3

In tensorflow tf.einsum() can be used for matrix multiplications. For example, consider I have two tensors A(dim=100,28,28,512) and B(dim=100,28,28,512). I am using tf.einsum('ijkm,ijkn>imn',A,B) to multiply matrices A and B along 2nd and 3rd dimensions. Output dimension of this multiplication will be (100, 512, 512).

How does tensorflow take care of gradient backpropagation in this case??

lch
  • 2,028
  • 2
  • 25
  • 46
Abhay Doke
  • 61
  • 3
  • 7

2 Answers2

16

I disagree with strangepoop's answer, mostly in the idea that "If you understand how backprop works in those, you can desugar to understand backprop here."

einsum is an elegant operation that is more fundamental than matmul or any other tensor operation. Understanding backpropagation in matmul only amounts to understanding a special case of einsum and presents a very limited view.

In the case of a standard matmul operation:

c = einsum("ij,jk->ik", a, b)

the gradient is of c with respect to a is computed in a very simple way:

dc/da = einsum("ik,jk->ij", np.ones_like(c), b).

What happened here is extremely simple: we flipped the operands and corresponding strings around. In the place of a we put c and and in the place of ik we put ij. That's it.

In the case of your operation:

C = tf.einsum('ijkm,ijkn>imn',A,B)

the gradient with respect to A is just:

dc/da = tf.einsum('imn,ijkn>ijkm',np.ones_like(C),B)

The middle operand stayed the same, we just flipped the first and last operand and string.

So what's actually going on? It's a just a natural generalization of the normal multiplication operation to arbitrary tensors.

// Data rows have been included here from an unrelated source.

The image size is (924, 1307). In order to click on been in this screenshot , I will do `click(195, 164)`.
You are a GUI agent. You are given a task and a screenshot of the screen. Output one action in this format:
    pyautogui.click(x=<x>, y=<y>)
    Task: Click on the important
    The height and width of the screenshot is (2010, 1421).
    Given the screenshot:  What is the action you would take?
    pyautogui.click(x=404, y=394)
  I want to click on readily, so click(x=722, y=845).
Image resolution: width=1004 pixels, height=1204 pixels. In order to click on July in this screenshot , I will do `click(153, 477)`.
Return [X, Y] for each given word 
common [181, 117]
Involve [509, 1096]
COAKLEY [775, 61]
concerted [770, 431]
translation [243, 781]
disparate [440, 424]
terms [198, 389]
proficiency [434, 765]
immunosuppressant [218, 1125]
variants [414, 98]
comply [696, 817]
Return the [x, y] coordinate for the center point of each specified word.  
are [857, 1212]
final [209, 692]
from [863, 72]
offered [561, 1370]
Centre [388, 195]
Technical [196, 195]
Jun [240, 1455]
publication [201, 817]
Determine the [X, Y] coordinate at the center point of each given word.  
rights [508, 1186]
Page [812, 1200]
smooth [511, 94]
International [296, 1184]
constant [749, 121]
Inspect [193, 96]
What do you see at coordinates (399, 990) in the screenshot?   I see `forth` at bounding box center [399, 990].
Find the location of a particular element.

The same way in normal multiplication

e = a * b * c and de/da = de/de * b * c (where de/de is just np.ones_like(e)),

in einsum it's the same thing, except np.ones_like(e) is now a matrix of ones, instead of just being 1 and the * operation is replaced with the specific einsum string.

If you'd like to read more about it, great! I know exactly 0 resources that talk about it in this way. If you find some, please let me know :)

  • +1 Great answer and very clear. Reading up on chain rule for einstein summation online is very difficult. For practical implementation (consider your first example) if we have a loss L = f(C) then the A update will be dL/dC . dC/dA and so instead of np.ones_like(C), we would just replace that with the incoming gradient dL/dC right? – Roy Sep 01 '20 at 10:19
1

As noted here, tf.einsum is just syntactic sugar for tf.matmul and tf.multiply, If you understand how backprop works in those, you can desugar to understand backprop here.